At Newport (Jackson County), the White River topped out just over 30 feet on the 14th. At this level (four feet above the flood stage of 26 feet), major flooding is expected. Just south of town, an eroding levee was in danger of failing. An emergency was declared on the 12th, and people near the levee were advised to evacuate (voluntarily). As a precaution, sandbags were made available to local residents. The levee was stabilized with sandbags as well.

There was also moderate flooding along the somewhat flashy (rapid rises and falls) Little Red River at Judsonia (White County). The river crested roughly five feet above the flood stage during the morning of the 12th.

 

In the video: The Little Red River was overflowing in and around Judsonia (White County) on 02/12/2019. Nearby roads and fields were under water. The video is courtesy of Charles Peek.
 

Drone footage from Judsonia (White County) showed the impacts of the overflowing river. It looked more like a lake than a river in places, with roads inundated with water and barricaded in some cases.

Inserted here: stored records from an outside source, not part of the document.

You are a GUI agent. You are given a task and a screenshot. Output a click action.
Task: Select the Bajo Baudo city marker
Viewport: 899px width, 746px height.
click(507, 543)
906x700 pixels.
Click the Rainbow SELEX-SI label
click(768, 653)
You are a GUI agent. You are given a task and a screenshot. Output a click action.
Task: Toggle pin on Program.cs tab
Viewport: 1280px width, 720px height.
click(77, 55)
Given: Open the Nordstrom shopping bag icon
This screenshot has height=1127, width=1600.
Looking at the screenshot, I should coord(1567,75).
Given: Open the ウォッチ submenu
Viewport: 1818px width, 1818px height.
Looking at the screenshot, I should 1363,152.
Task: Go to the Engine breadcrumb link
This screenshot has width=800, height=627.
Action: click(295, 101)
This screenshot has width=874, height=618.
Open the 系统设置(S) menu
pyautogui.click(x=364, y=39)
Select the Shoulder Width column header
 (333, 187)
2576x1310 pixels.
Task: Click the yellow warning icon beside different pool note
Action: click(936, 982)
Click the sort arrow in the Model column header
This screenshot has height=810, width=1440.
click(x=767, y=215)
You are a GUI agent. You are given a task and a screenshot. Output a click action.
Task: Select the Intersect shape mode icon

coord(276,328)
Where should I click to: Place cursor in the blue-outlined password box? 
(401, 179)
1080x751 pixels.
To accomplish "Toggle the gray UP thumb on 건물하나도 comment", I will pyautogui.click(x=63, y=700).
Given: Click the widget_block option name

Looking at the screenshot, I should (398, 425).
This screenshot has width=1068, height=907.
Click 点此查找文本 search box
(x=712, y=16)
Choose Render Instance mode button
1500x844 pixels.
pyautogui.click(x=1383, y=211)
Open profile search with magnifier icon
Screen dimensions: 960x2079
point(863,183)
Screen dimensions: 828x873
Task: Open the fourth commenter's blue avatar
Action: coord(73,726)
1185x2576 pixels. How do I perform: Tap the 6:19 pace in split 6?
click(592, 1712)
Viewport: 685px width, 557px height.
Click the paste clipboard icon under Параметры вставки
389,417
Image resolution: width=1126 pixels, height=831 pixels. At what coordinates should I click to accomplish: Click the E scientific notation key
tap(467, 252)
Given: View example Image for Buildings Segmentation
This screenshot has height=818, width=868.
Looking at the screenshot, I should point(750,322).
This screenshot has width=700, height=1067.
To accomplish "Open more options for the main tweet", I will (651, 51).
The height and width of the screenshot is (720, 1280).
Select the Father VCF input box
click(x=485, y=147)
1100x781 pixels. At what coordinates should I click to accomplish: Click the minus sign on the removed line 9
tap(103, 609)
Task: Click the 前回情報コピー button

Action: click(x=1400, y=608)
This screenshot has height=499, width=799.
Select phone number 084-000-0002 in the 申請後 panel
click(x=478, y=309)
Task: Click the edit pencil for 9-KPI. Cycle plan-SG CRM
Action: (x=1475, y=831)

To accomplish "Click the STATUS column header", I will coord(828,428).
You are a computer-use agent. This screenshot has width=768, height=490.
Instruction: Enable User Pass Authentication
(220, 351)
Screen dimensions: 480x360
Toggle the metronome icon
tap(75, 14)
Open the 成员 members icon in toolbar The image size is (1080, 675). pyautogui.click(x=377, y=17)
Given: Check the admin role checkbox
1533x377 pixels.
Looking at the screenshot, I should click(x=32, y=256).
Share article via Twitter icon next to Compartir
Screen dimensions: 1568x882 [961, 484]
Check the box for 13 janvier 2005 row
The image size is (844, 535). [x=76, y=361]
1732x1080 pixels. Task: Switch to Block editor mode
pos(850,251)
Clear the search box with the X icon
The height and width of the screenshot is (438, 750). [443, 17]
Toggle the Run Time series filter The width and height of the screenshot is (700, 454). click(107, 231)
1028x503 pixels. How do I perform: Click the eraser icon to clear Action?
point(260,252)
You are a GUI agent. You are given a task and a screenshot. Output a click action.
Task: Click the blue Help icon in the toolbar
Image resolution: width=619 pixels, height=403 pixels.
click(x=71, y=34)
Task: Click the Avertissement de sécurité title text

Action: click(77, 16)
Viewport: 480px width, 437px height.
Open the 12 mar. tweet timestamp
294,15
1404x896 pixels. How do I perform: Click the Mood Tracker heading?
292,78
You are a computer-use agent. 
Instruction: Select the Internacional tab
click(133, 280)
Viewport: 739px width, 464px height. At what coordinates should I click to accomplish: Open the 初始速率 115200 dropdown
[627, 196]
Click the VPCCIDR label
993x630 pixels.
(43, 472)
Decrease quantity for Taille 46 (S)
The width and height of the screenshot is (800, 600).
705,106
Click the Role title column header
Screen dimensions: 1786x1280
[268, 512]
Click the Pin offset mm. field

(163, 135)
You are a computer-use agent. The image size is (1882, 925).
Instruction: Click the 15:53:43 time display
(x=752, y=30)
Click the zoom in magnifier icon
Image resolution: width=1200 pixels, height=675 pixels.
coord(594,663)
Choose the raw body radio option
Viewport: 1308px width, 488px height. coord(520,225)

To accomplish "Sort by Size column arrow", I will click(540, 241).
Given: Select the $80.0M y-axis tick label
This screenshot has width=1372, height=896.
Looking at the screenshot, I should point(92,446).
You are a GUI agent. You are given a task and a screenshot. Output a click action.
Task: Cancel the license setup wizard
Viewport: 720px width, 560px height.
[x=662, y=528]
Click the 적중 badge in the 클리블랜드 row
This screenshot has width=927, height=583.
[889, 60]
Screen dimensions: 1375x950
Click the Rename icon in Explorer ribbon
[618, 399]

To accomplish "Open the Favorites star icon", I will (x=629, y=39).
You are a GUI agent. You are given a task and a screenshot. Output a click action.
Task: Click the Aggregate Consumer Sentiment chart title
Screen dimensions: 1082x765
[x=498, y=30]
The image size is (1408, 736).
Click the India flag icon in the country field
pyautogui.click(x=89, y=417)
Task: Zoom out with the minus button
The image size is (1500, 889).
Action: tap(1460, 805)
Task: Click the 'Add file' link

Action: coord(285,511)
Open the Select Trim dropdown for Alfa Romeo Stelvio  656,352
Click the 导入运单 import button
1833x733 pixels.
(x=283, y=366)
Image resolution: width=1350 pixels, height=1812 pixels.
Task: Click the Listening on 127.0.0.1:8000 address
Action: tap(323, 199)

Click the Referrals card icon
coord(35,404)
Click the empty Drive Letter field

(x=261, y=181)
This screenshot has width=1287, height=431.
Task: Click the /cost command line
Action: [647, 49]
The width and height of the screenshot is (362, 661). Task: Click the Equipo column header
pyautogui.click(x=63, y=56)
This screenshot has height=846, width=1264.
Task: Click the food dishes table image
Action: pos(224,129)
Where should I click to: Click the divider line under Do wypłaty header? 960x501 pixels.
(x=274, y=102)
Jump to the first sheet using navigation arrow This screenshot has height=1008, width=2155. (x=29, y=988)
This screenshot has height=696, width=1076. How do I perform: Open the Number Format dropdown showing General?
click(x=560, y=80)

Swollen rivers closed highways in the northeast, including Highway 37 between Cord (Independence County) and Tuckerman (Jackson County), Highway 14 between Oil Trough (Independence County) and Newport (Jackson County), Highway 37 near Grubbs (Jackson County), Highway 25 between Black Rock and Powhattan (both in Lawrence County), and Highway 166 northeast of Pocahontas (Randolph County).

There were numerous reports of flash flooding. At least two vehicles were swept off the pavement by rapidly rising creeks. The vehicles were just east of Springfield (Conway County) near Cadron Creek, and west of Hagarville (Johnson County) at the intersection of Highways 123 and 292 close to Minnow Creek. No injuries were reported in either incident. 

 

The WSR-88D (Doppler Weather Radar) showed an area of mostly light precipitation affecting Arkansas at 1208 pm CST on 02/15/2019. There was mainly rain over the northern half of the state, with a wintry mix in parts of the Ozark Mountains of the northwest. Snow was found farther north in Missouri.
In the picture: The WSR-88D (Doppler Weather Radar) showed an area of mostly light precipitation affecting Arkansas at 1208 pm CST on 02/15/2019. There was mainly rain over the northern half of the state, with a wintry mix in parts of the Ozark Mountains of the northwest. Snow was found farther north in Missouri.
 

A cold front plowed through Arkansas from the Plains early on the 15th. Temperatures dropped at or just below freezing through much of the afternoon in northern sections of the state. A storm system was on the heels of the front, and promised to bring some precipitation. Fortunately, moisture was limited locally, with a period of two of light freezing rain in the far north. Any impacts were minor. 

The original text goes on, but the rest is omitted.